2. The persistence strategy has been modified to depend on a translation-unit-based cache backed by filesystem storage. This increases the granularity of the cache, and doesn’t allow unnecessary portions to reside in memory.

3. The opening of the textual and structural components of a file have been decoupled. In the new release, the textual element of the file is immediately displayed in the editor. Meanwhile, a background thread works on any required parsing tasks to obtain the structural element of the file.

According to the developer, this strategy would allow important new functionality to be introduced and evaluated, while still admitting daily users of SVEditor to continue to utilise the stable release.

What’s new in SVEditor 1.2.8
1. An issue that resulted in certain operators not being correctly coloured in the editor was corrected. Operator lists were stored in different places in the code, but now all the operators are listed in the SVOperators class.

2. An off-by-one line numbering issue with the Argument File editor was corrected. This issue caused errors to be annotated one line off from where they should have been positioned.

3. There is now an enhanced argument-file editor to react to resource-variable changes.

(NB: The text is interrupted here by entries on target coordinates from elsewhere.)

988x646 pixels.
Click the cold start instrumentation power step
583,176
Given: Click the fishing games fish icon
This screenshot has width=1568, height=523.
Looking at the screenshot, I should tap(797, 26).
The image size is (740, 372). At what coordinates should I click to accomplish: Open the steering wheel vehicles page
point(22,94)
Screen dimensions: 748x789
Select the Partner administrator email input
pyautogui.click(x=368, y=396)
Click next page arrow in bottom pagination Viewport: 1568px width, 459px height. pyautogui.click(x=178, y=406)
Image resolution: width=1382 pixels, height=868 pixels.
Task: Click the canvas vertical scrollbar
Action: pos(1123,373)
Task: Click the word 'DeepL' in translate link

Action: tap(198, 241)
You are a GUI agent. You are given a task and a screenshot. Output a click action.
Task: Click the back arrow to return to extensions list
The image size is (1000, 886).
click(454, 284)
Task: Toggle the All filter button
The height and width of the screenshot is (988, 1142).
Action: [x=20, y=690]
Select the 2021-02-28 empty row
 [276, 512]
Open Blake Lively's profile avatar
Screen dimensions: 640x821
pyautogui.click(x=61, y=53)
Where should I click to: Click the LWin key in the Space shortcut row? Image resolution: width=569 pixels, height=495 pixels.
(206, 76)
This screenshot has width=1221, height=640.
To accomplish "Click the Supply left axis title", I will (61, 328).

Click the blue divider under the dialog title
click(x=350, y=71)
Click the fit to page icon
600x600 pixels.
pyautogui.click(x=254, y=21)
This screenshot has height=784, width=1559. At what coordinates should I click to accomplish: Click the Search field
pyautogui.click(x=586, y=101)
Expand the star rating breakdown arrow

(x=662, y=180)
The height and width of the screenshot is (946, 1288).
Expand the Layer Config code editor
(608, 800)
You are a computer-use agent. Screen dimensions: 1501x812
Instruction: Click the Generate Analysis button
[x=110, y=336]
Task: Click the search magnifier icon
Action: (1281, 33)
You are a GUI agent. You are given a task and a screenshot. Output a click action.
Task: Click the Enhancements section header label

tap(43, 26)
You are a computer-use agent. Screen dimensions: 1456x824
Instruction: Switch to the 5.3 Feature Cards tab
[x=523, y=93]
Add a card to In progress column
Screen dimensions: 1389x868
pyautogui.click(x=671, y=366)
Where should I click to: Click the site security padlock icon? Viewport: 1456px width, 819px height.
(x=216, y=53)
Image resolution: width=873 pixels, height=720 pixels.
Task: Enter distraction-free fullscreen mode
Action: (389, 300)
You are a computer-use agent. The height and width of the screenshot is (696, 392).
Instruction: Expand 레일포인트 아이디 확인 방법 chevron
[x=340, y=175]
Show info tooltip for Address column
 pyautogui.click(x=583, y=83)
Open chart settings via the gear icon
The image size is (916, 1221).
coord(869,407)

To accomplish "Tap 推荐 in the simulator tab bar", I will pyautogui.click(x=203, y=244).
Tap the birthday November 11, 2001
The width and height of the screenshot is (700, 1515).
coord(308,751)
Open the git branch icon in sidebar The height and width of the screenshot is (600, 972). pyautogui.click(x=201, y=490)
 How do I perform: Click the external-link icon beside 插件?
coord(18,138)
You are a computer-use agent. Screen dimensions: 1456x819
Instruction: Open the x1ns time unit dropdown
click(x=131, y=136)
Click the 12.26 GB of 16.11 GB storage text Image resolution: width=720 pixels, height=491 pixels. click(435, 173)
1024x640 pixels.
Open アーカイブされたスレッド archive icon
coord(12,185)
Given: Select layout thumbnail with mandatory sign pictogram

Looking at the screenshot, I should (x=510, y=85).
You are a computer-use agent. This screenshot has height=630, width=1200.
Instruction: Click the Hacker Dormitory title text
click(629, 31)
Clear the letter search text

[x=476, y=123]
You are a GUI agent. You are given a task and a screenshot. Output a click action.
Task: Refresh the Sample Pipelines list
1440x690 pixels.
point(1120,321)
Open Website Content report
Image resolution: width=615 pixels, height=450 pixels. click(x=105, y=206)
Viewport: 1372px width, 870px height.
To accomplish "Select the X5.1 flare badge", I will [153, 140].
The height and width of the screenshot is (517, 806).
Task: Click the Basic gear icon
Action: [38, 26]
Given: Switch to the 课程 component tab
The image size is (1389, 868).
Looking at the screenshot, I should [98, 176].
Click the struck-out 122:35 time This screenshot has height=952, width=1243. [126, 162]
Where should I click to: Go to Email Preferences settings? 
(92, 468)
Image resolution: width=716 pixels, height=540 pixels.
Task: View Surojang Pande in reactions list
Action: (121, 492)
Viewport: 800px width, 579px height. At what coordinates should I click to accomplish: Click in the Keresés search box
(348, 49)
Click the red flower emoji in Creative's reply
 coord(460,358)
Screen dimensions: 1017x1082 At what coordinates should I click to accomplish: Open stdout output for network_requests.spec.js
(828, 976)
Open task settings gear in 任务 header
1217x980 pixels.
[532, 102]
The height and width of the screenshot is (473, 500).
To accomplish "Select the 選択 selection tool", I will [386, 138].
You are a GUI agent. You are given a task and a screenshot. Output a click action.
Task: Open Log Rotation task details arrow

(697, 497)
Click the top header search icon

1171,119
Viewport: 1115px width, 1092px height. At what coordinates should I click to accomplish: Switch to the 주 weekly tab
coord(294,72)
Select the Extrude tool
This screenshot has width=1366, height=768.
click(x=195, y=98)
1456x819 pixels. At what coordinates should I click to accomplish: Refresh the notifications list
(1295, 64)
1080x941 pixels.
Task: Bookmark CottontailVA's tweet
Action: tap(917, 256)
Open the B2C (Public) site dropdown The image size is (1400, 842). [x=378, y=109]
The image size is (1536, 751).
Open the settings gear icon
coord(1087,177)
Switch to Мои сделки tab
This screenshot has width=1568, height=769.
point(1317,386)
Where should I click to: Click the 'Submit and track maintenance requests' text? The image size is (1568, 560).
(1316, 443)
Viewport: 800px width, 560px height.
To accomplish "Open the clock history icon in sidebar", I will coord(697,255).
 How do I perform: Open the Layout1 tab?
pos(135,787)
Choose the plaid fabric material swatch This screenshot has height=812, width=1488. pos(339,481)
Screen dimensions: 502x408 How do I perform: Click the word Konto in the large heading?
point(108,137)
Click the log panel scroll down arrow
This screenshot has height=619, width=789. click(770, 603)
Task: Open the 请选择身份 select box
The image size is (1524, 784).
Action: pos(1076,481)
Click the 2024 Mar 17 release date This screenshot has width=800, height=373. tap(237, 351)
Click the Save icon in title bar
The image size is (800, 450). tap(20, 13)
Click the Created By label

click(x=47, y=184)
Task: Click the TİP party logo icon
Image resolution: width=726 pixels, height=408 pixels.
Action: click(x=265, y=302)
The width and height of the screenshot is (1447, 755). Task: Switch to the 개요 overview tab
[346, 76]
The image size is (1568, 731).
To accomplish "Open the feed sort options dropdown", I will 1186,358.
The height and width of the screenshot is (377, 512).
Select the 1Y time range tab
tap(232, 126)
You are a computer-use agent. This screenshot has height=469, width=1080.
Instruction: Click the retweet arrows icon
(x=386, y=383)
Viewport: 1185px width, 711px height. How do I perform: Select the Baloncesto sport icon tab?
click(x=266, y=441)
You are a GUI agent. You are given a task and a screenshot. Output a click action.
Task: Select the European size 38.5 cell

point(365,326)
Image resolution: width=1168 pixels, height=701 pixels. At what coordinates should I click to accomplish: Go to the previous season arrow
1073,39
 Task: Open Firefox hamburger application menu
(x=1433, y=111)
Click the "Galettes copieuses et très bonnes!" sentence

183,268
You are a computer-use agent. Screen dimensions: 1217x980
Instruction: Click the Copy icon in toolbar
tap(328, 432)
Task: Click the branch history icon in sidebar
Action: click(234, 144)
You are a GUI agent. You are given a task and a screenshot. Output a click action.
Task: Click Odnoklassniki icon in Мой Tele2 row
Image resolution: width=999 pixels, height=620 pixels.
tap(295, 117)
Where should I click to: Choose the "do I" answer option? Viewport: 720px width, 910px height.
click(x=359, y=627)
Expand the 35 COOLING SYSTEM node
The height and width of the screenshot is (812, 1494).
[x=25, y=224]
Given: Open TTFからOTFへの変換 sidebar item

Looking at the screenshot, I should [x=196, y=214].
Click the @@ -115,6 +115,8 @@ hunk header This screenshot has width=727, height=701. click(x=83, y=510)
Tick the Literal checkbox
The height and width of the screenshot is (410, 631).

4. A build issue with the 1.2.7 version, which caused the template-instantiation wizard not to load, has been corrected.

5. Support has been enhanced for editing files (that were not a part of an index), but within a project where configuration of indexed files occurs. This happens frequently, for example, when a new file is added to a project. With these enhancements, macro-definitions are pulled from the project’s index.

6. A bug that involved ‘selected-word highlighting’ for words containing regular-expression character was corrected.

7. A bug that involved ‘first_match’ in an assertion was corrected.

8. A bug that involved ‘within’ being used within an assertion was corrected.

The future of SVEditor
There are many helpful features that developers would want to add to SVEditor. These include:

1. Locating references in the project sources to classes, methods, fields, etc.
2. Re-factoring support–renaming classes, methods, etc.
3. A more detailed analysis of the source structure.
4. Support for large design descriptions and the test bench.
5. Further distinguish the task of editing from parsing the source structure.